Systemic lupus erythematosus (SLE)
A visceral autoimmune disease, defined as an immune response directed against the host and involving the complement system. Systemic lupus erythematosus (SLE) is more likely to occur in individuals with low complement levels. The complement deficiency associated with SLE is due to genetic mutations at specific complement loci, possibly near the C5 (chromosome 9q33) locus. These mutations result in excessive inflammation (C5a, C3a, C4a) and cytolysis (MAC, C5b).
Liver fibrosis
Scarring of liver tissue is often associated with severe liver disease. The link between C5 and liver fibrosis remains unclear, but one study suggests a possible causal role for the C5 gene. Using a mouse model, inhibition of the C5a receptor in hepatocytes from individuals infected with hepatitis C demonstrated an antifibrotic effect in vivo. Because the C5 gene is conserved in many organisms, this relationship between C5a and liver fibrosis may also hold true in humans (Hillebrandt et al., 2005).
Targeted therapy for C5
Targeting C3 and C5 were the earliest candidate targets for treatment of the complement system. Anti-C5 antibodies became the second complement-targeted drug and the first complement inhibitor to enter the clinic: Eculizumab, a humanized anti-C5 monoclonal antibody developed by Alexion, was administered by intravenous infusion and approved by the FDA in 2007 for the treatment of hemoglobinuria PNH.

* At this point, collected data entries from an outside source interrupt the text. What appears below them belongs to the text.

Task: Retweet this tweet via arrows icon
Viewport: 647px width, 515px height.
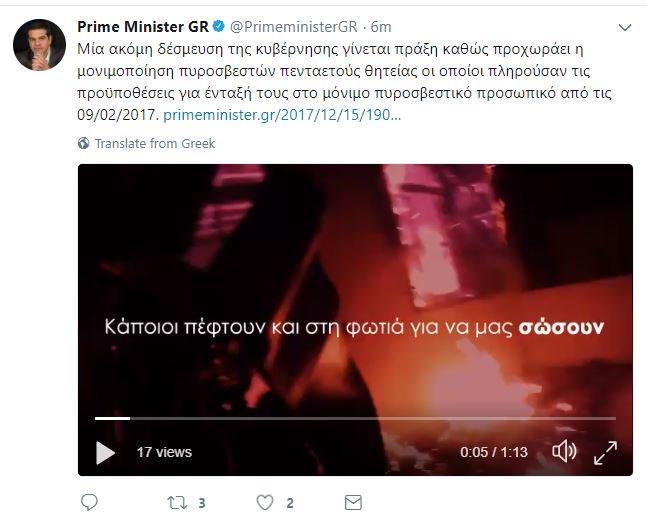Action: (x=177, y=503)
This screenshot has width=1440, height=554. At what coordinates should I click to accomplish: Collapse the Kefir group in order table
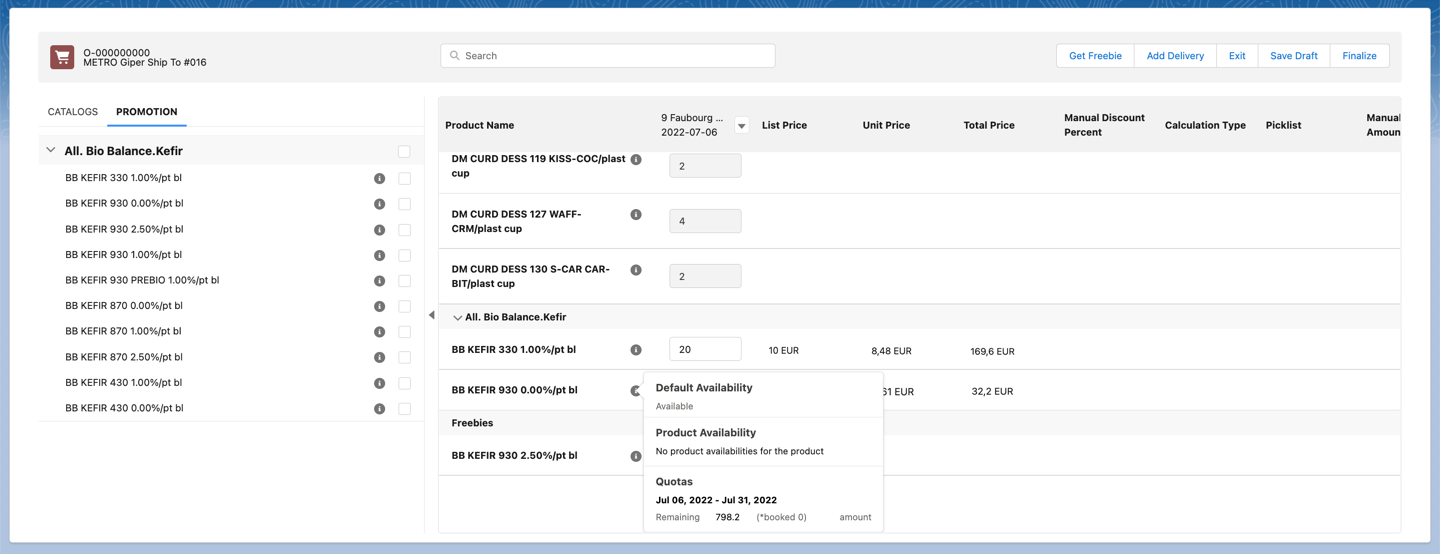(x=457, y=318)
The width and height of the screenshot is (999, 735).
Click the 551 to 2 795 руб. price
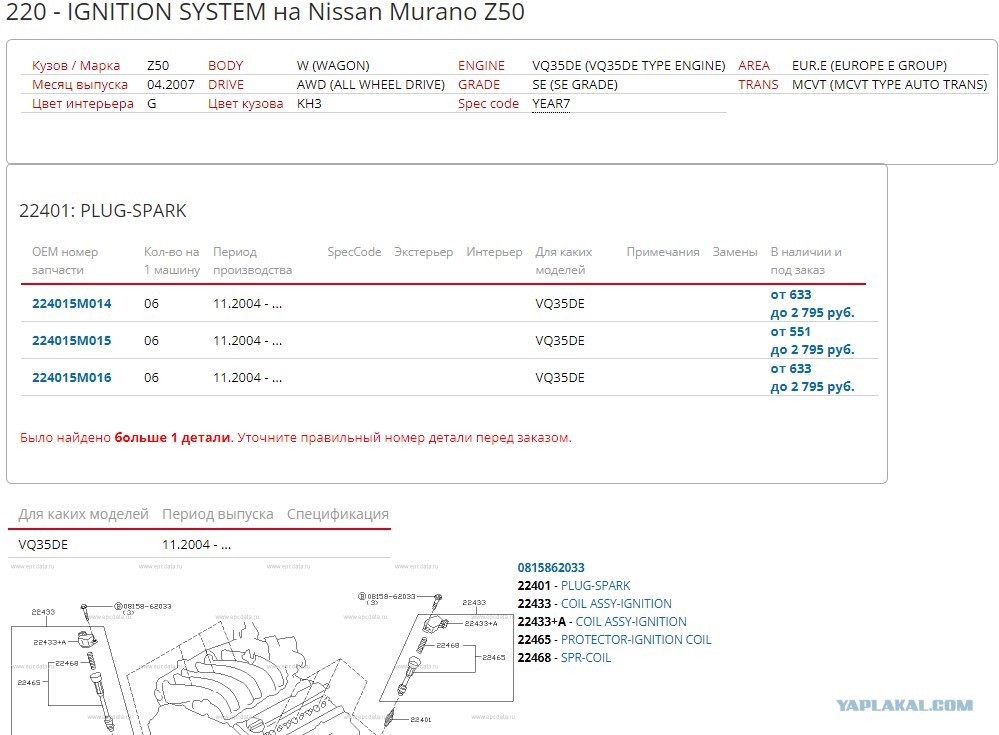point(812,341)
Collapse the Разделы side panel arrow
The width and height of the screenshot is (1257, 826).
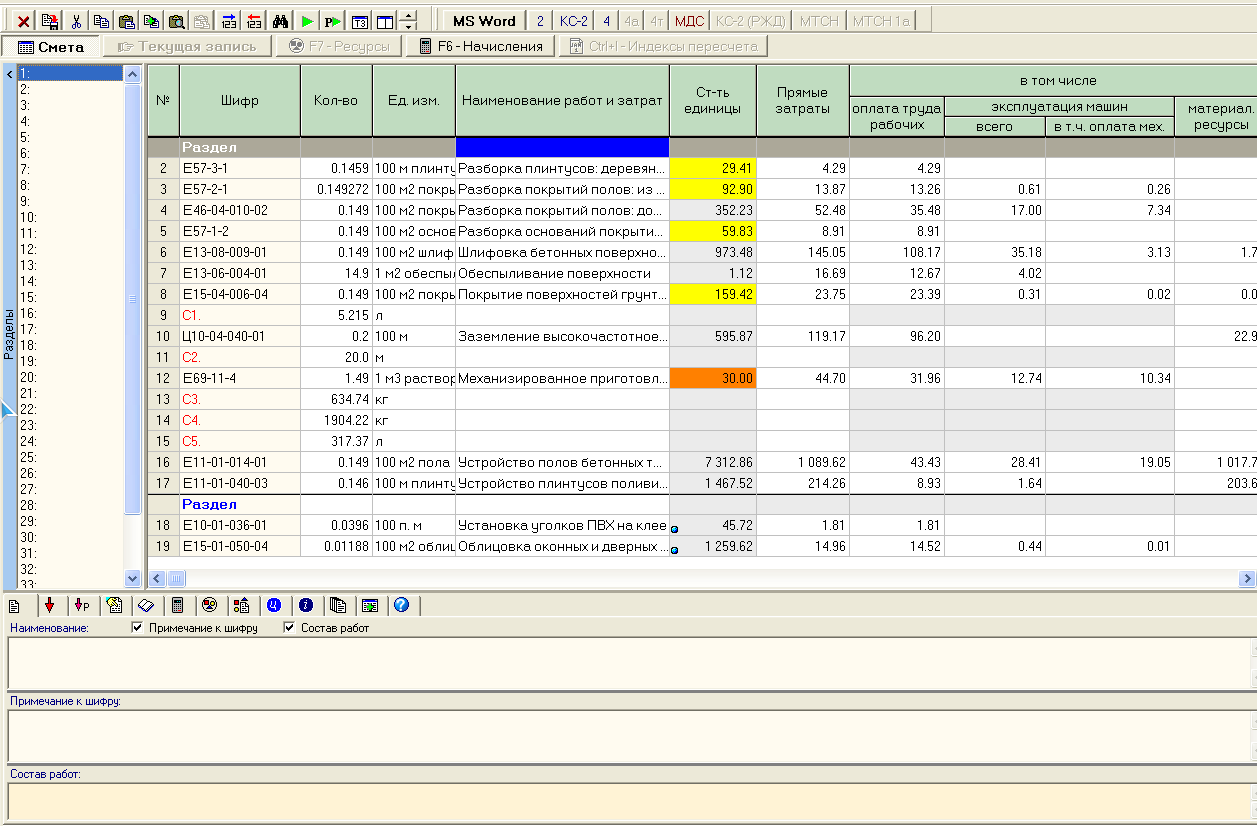coord(8,74)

The significant success of Alexion's C5 antibody has increased attempts to control uncontrolled C5 activity, such as crovalimab, an anti-C5 antibody for subcutaneous administration (Roche).

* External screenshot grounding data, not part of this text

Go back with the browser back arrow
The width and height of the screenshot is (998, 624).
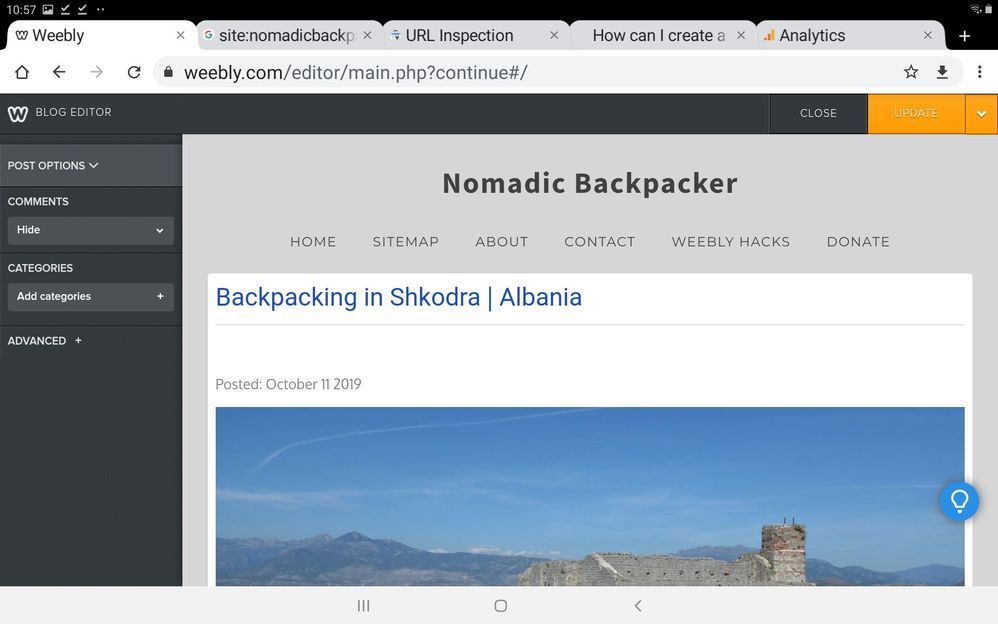59,72
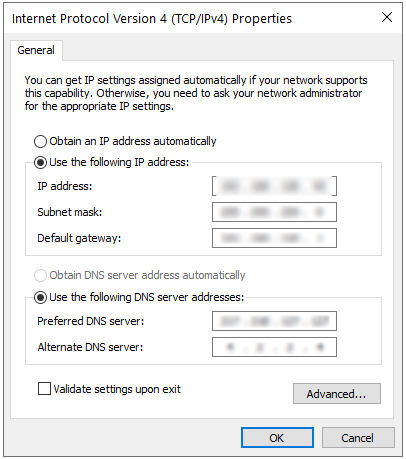Click last octet of the IP address field

[319, 186]
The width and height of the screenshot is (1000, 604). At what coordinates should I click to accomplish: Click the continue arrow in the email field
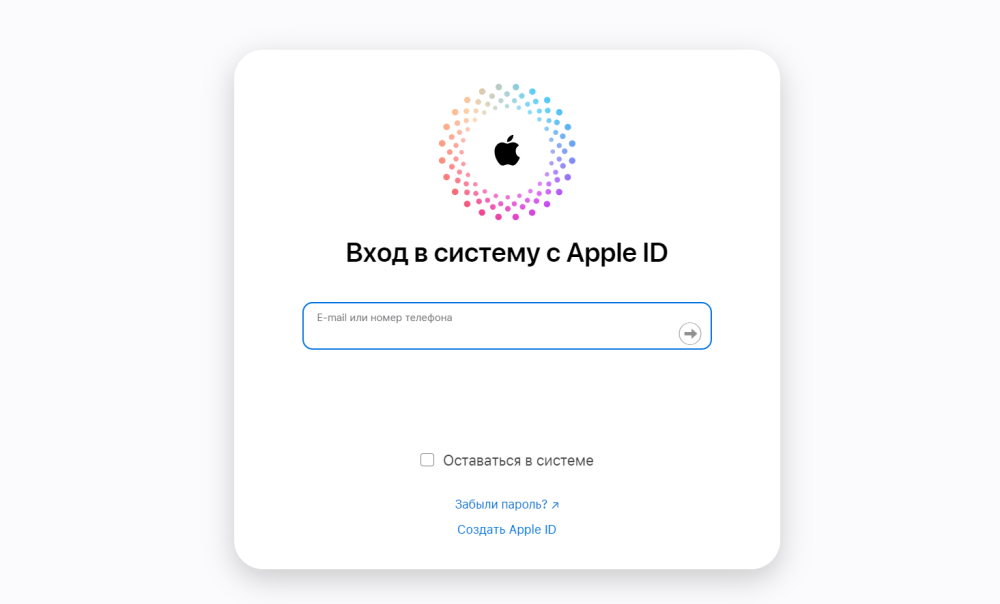click(689, 334)
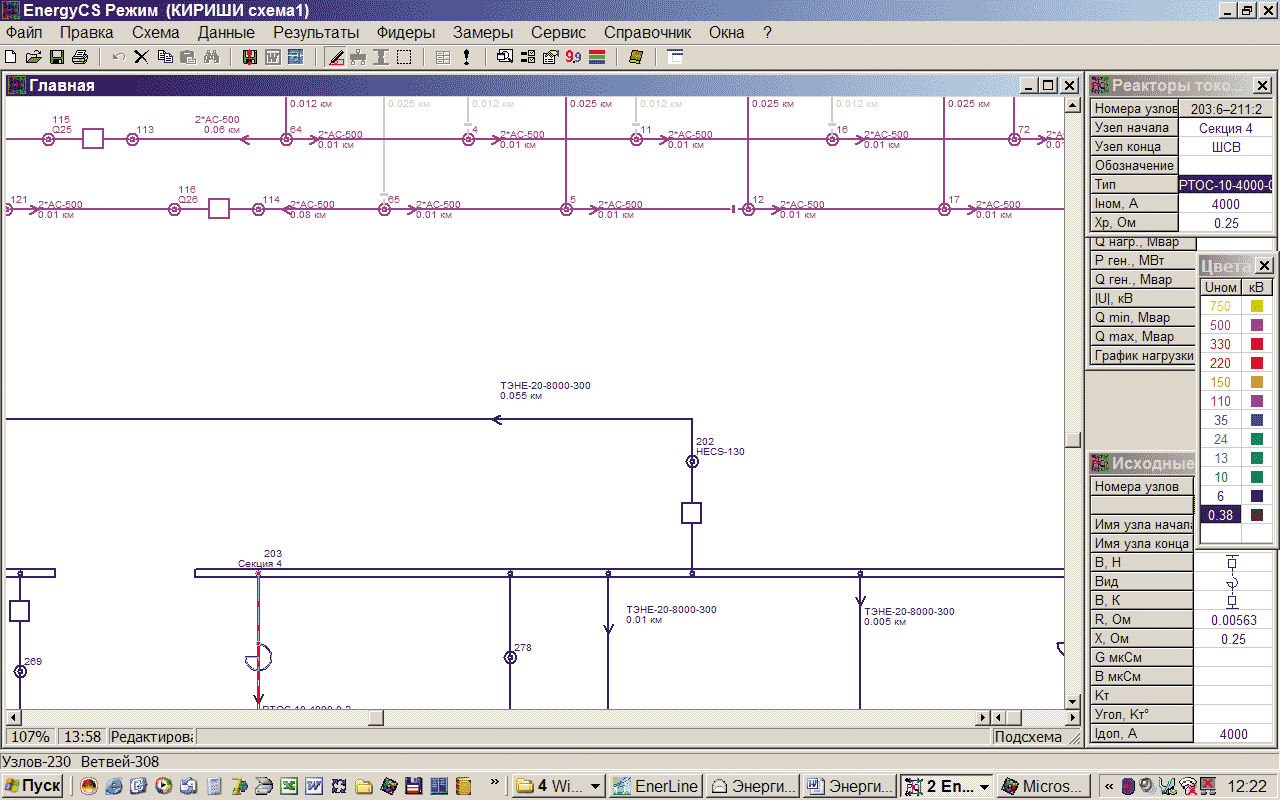1280x800 pixels.
Task: Click the Save diskette icon
Action: pos(57,57)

Ravulizumab represents the next generation of engineered eculizumab-derived antibodies. Ravulizumab differs from eculizumab at four amino acids and has improved pharmacokinetics due to increased recycling of the antibody at the neonatal Fc receptor, resulting in prolonged plasma circulation and reduced dosing frequency.

(Data source: Raymond S, et al. Ther Adv Hematol. 2022)
Currently, anti-C5 therapy is the most successful and widely used complement-targeted drug and the standard treatment for paroxysmal nocturnal hemoglobinuria (PNH) and hereditary von Willebrand disease (aHUS).